Answer these questions using the passage on garter snake research:
(a) Which organization provided the small grant used to collect genetic material?
(b) How many snakes from southeastern Wisconsin does Caspar say he has examined?
(c) With which snake is a Thamnophis Butleri hybrid being explored?

(Beginning of PASSAGE SHOWN)

The duo has already collected genetic material from various snakes in southeastern Wisconsin using a small grant from Brookfield Zoo, according to Burghardt, who grew up catching the snakes in the Bay View neighborhood on Milwaukee’s south side.
Burghardt said about $25,000 is needed to complete the research,.
“The existence of a Thamnophis Butleri hybrid with a Thamnophis Radix – the plains garter snake – is one of the things we are exploring,” Burghardt said. “It looks like there is an area going from Racine and Walworth County into southwestern Milwaukee County that has animals that seem to be sort of hybrids. But we still have to confirm this through genetic analysis. We have done the initial work of doing the genetic markers.”
Caspar is confident he has identified snakes properly in the dozen or so snake surveys he has completed on development sites in 2002.
“I have examined more than 1,000 snakes from southeastern Wisconsin,” Caspar said. “I have identified from the morphology what I consider to be the hybrid zone.”
The “hybrid zone” – the range of genetic make-up and characteristics that determine which snake is protected and which is not, according to Caspar, “has been the topic of 100 years of conflicting literature.”
So, could two different scientists have conflicting opinions as to whether the Butler’s garter snake is present on a property?
“Possibly,” Caspar said. “The scientists might interpret the hybrid zone differently.”
Another possibility Caspar and Burghardt will look into with their research is whether the population of the Butler’s garter snake that lives here is a unique subspecies. That would not have the effect some developers might hope for of preventing properties from being affected by threatened species regulation.

(End of PASSAGE SHOWN)
(Beginning of DATASET CONTENT)

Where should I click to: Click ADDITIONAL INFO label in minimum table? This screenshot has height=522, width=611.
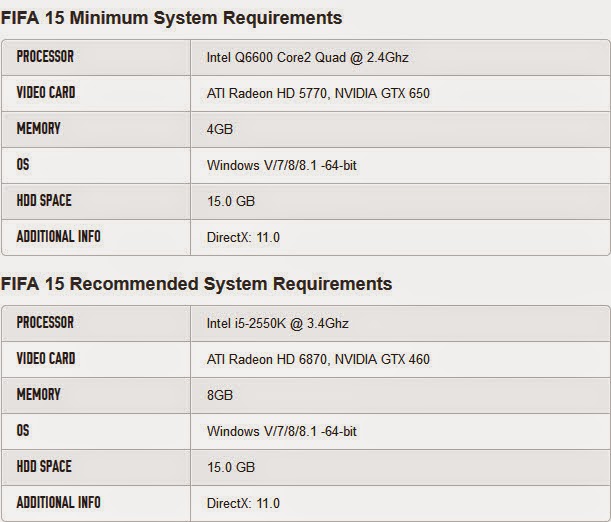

(End of DATASET CONTENT)

### ANSWER TO THE EXERCISE:
(a) Brookfield Zoo
(b) More than 1,000
(c) Thamnophis Radix, the plains garter snake